I have recently completed the Deep Learning Specialization (DLS). According to the DLS course, the correct sequence of steps before performing gradient descent is as follows:
- Initialize parameters
- Classify or predict
- Calculate loss
- Calculate gradients
- Update parameters
However, I am confused by this slide. Am I missing something here? Could someone please explain this to me? Thank you!
Yes, the key point there is that the actual loss value is not used in computing the gradients. The only purpose of the actual J value itself is as an inexpensive proxy for whether you are getting convergence or not. So it doesn’t matter whether you calculate that before or after you compute the gradients. The gradients are just functions that are affected by the loss but they don’t actually depend on the scalar J value: you just evaluate the functions according to Prof Ng’s formulas.
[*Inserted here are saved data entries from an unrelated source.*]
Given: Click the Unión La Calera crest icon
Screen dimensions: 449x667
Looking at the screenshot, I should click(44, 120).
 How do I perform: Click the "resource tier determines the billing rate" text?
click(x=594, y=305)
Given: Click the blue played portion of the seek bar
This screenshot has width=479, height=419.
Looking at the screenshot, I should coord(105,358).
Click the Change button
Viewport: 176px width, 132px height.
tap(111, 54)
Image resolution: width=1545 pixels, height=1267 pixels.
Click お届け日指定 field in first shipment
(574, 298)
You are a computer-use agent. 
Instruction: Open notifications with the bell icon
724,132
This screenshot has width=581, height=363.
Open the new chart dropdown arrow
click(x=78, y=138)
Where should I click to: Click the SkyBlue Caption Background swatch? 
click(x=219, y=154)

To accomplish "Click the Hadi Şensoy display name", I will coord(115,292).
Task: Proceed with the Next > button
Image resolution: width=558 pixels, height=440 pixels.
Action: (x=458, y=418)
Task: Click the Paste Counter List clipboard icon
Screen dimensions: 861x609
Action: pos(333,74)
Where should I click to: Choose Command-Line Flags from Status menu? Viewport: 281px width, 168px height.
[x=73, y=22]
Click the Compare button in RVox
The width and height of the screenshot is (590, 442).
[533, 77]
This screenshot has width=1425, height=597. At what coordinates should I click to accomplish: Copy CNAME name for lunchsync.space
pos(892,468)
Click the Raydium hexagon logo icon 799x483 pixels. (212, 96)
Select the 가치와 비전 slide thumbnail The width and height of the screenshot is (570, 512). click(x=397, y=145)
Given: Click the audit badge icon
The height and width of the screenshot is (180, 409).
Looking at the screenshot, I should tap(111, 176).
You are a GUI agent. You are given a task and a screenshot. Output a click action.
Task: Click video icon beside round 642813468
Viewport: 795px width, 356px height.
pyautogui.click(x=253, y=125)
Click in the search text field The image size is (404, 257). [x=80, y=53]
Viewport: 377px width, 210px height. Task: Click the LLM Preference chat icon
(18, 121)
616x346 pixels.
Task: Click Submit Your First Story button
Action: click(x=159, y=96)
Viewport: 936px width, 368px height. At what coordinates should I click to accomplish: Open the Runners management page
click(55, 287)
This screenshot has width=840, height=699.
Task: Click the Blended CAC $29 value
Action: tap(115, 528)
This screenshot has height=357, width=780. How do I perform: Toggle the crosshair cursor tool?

A better proxy for your convergence is the actual prediction accuracy on the training data (and optionally the validation data), since that’s what you actually base your goals on. And it turns out that there is not a monotonic relationship between cost and accuracy, because accuracy is quantized. The other thing to realize about J is that it’s essentially meaningless by itself. E.g. it’s not comparable between two different models. For convergence you just want to look at the graph of the cost versus iterations to get a picture of what’s happening. Accuracy is more expensive to compute, so the common practice is to evaluate that only every 100 or 500 or 1000 iterations and to just look at the cost graph to get a picture for how convergence is working.
3 Likes
Very well explained!!! Thank you for taking time and explaining in detail!